3. Prypiat, Ukraine
Image: Kadams 1970/Wikipedia Commons
On April 26, 1986 the most horrendous nuclear disaster in human history occurred when reactor number four of the Chernobyl power plant exploded, sending deadly plumes of radioactive fallout over much of Russia and Europe. Although only a relatively small number of people died from the explosion, the residual radioactivity was devastating for the communities living in the surrounding areas. Prypiat, the town closest to Chernobyl where all the power plant workers lived with their families, was evacuated.

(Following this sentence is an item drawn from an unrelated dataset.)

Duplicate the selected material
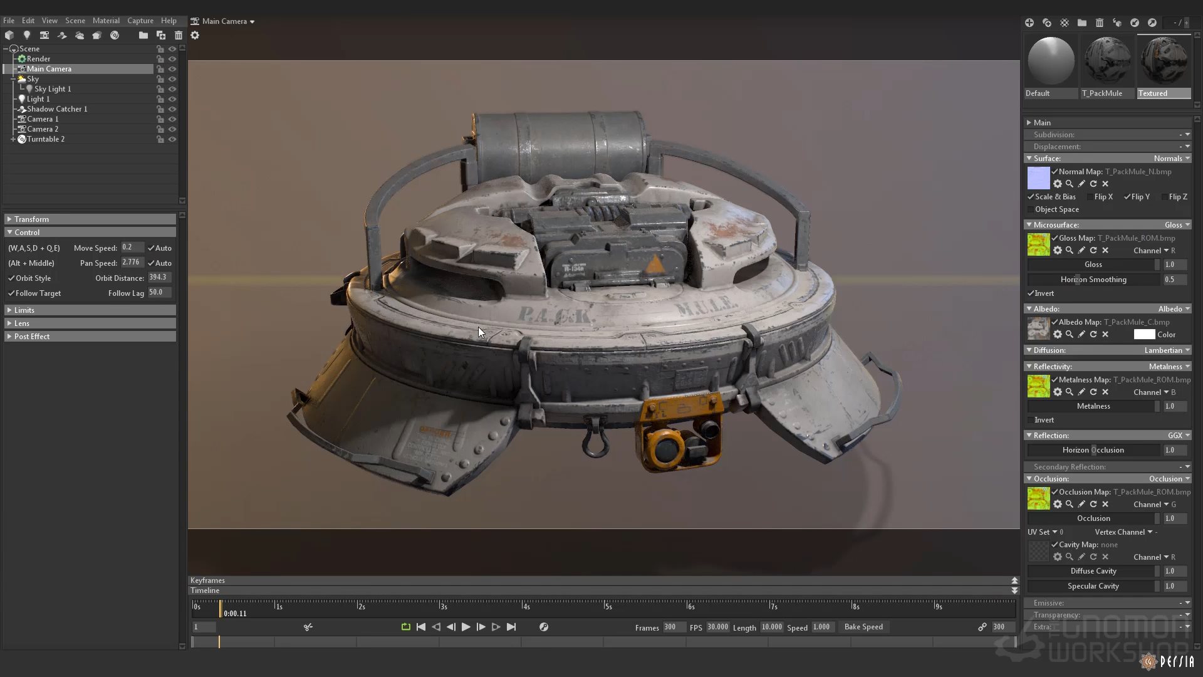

Today, Prypiat remains exactly as it was in 1986 when its residents were forced to flee. Since the town falls under the “Zone of Alienation” (a 19-mile perimeter around Chernobyl not considered safe for humans to inhabit), it has been left to decay. Alongside eroded apartment complexes, schools, and storefronts, an amusement park still stands in the heart of Prypiat. Many of the buildings have collapsed from abrasive Russian weather, but Prypiat’s ferris wheel eerily rises above the abandoned city.
Recently, radiation levels have dropped dramatically and it’s now safe to visit the city for short periods of time. Group tours are led to Prypiat, where tourists can hang out in the city and take pictures for a couple hundred dollars a day.